§ **Your instructions**
Render the entries below as a numbered list, omitting any blank lines.

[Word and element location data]
= = = =
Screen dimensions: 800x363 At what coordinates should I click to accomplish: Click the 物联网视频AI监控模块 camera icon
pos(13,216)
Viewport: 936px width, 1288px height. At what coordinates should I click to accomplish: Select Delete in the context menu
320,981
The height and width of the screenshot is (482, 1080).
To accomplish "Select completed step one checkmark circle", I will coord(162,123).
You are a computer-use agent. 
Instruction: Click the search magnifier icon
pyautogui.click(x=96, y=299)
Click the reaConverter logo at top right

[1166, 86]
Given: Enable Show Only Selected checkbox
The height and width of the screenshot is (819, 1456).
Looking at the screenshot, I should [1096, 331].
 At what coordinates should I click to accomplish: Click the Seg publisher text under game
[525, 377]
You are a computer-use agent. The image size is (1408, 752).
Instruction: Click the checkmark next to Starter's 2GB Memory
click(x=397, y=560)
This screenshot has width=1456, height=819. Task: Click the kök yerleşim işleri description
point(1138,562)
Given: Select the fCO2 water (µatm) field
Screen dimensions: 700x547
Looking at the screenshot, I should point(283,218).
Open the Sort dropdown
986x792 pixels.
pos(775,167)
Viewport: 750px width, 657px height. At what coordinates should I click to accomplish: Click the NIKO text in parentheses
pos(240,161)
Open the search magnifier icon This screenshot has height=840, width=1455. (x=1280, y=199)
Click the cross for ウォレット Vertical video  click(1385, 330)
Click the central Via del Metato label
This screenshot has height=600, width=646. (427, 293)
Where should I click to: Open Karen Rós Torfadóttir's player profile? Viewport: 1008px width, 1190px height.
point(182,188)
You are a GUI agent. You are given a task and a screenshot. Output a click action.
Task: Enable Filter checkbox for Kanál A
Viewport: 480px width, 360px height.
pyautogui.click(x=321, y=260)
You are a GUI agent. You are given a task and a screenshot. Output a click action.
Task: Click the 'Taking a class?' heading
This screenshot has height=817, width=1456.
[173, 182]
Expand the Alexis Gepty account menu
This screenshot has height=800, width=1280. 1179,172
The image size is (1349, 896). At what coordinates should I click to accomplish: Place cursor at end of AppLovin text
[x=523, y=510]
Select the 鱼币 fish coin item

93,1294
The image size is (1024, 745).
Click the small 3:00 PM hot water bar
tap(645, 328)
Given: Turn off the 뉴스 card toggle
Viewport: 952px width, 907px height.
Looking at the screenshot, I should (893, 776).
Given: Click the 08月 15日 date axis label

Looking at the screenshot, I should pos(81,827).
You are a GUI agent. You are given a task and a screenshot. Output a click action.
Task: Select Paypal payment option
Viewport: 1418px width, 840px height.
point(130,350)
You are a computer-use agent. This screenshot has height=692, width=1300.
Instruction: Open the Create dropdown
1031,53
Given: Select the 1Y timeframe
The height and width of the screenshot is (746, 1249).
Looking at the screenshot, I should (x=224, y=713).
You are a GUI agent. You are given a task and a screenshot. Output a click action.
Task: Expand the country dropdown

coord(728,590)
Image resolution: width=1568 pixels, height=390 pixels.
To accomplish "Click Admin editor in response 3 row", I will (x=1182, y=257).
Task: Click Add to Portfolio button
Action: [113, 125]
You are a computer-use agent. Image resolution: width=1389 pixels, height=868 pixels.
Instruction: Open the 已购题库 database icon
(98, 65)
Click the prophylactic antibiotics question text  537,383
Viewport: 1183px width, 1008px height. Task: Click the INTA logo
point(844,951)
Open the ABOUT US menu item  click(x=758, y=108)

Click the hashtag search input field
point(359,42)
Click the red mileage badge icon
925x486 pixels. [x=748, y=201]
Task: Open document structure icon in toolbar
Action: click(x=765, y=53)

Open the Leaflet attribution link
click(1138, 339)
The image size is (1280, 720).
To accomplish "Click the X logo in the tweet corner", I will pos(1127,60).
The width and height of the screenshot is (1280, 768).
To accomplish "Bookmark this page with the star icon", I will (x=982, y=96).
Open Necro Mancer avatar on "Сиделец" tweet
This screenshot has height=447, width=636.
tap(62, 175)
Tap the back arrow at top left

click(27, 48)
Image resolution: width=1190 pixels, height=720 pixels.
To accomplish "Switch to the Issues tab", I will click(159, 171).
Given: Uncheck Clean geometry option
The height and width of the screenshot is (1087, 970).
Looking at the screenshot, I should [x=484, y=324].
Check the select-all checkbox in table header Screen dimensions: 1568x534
= = = =
§ **Result of this task**
1. Screen dimensions: 800x363 At what coordinates should I click to accomplish: Click the 物联网视频AI监控模块 camera icon
2. pos(13,216)
3. Viewport: 936px width, 1288px height. At what coordinates should I click to accomplish: Select Delete in the context menu
4. 320,981
5. The height and width of the screenshot is (482, 1080).
6. To accomplish "Select completed step one checkmark circle", I will coord(162,123).
7. You are a computer-use agent. 
8. Instruction: Click the search magnifier icon
9. pyautogui.click(x=96, y=299)
10. Click the reaConverter logo at top right
11. [1166, 86]
12. Given: Enable Show Only Selected checkbox
13. The height and width of the screenshot is (819, 1456).
14. Looking at the screenshot, I should [1096, 331].
15.  At what coordinates should I click to accomplish: Click the Seg publisher text under game
16. [525, 377]
17. You are a computer-use agent. The image size is (1408, 752).
18. Instruction: Click the checkmark next to Starter's 2GB Memory
19. click(x=397, y=560)
20. This screenshot has width=1456, height=819. Task: Click the kök yerleşim işleri description
21. point(1138,562)
22. Given: Select the fCO2 water (µatm) field
23. Screen dimensions: 700x547
24. Looking at the screenshot, I should point(283,218).
25. Open the Sort dropdown
26. 986x792 pixels.
27. pos(775,167)
28. Viewport: 750px width, 657px height. At what coordinates should I click to accomplish: Click the NIKO text in parentheses
29. pos(240,161)
30. Open the search magnifier icon This screenshot has height=840, width=1455. (x=1280, y=199)
31. Click the cross for ウォレット Vertical video  click(1385, 330)
32. Click the central Via del Metato label
33. This screenshot has height=600, width=646. (427, 293)
34. Where should I click to: Open Karen Rós Torfadóttir's player profile? Viewport: 1008px width, 1190px height.
35. point(182,188)
36. You are a GUI agent. You are given a task and a screenshot. Output a click action.
37. Task: Enable Filter checkbox for Kanál A
38. Viewport: 480px width, 360px height.
39. pyautogui.click(x=321, y=260)
40. You are a GUI agent. You are given a task and a screenshot. Output a click action.
41. Task: Click the 'Taking a class?' heading
42. This screenshot has height=817, width=1456.
43. [173, 182]
44. Expand the Alexis Gepty account menu
45. This screenshot has height=800, width=1280. 1179,172
46. The image size is (1349, 896). At what coordinates should I click to accomplish: Place cursor at end of AppLovin text
47. [x=523, y=510]
48. Select the 鱼币 fish coin item
49. 93,1294
50. The image size is (1024, 745).
51. Click the small 3:00 PM hot water bar
52. tap(645, 328)
53. Given: Turn off the 뉴스 card toggle
54. Viewport: 952px width, 907px height.
55. Looking at the screenshot, I should (893, 776).
56. Given: Click the 08月 15日 date axis label
57. Looking at the screenshot, I should pos(81,827).
58. You are a GUI agent. You are given a task and a screenshot. Output a click action.
59. Task: Select Paypal payment option
60. Viewport: 1418px width, 840px height.
61. point(130,350)
62. You are a computer-use agent. This screenshot has height=692, width=1300.
63. Instruction: Open the Create dropdown
64. 1031,53
65. Given: Select the 1Y timeframe
66. The height and width of the screenshot is (746, 1249).
67. Looking at the screenshot, I should (x=224, y=713).
68. You are a GUI agent. You are given a task and a screenshot. Output a click action.
69. Task: Expand the country dropdown
70. coord(728,590)
71. Image resolution: width=1568 pixels, height=390 pixels.
72. To accomplish "Click Admin editor in response 3 row", I will (x=1182, y=257).
73. Task: Click Add to Portfolio button
74. Action: [113, 125]
75. You are a computer-use agent. Image resolution: width=1389 pixels, height=868 pixels.
76. Instruction: Open the 已购题库 database icon
77. (98, 65)
78. Click the prophylactic antibiotics question text  537,383
79. Viewport: 1183px width, 1008px height. Task: Click the INTA logo
80. point(844,951)
81. Open the ABOUT US menu item  click(x=758, y=108)
82. Click the hashtag search input field
83. point(359,42)
84. Click the red mileage badge icon
85. 925x486 pixels. [x=748, y=201]
86. Task: Open document structure icon in toolbar
87. Action: click(x=765, y=53)
88. Open the Leaflet attribution link
89. click(1138, 339)
90. The image size is (1280, 720).
91. To accomplish "Click the X logo in the tweet corner", I will pos(1127,60).
92. The width and height of the screenshot is (1280, 768).
93. To accomplish "Bookmark this page with the star icon", I will (x=982, y=96).
94. Open Necro Mancer avatar on "Сиделец" tweet
95. This screenshot has height=447, width=636.
96. tap(62, 175)
97. Tap the back arrow at top left
98. click(27, 48)
99. Image resolution: width=1190 pixels, height=720 pixels.
100. To accomplish "Switch to the Issues tab", I will click(159, 171).
101. Given: Uncheck Clean geometry option
102. The height and width of the screenshot is (1087, 970).
103. Looking at the screenshot, I should [x=484, y=324].
104. Check the select-all checkbox in table header Screen dimensions: 1568x534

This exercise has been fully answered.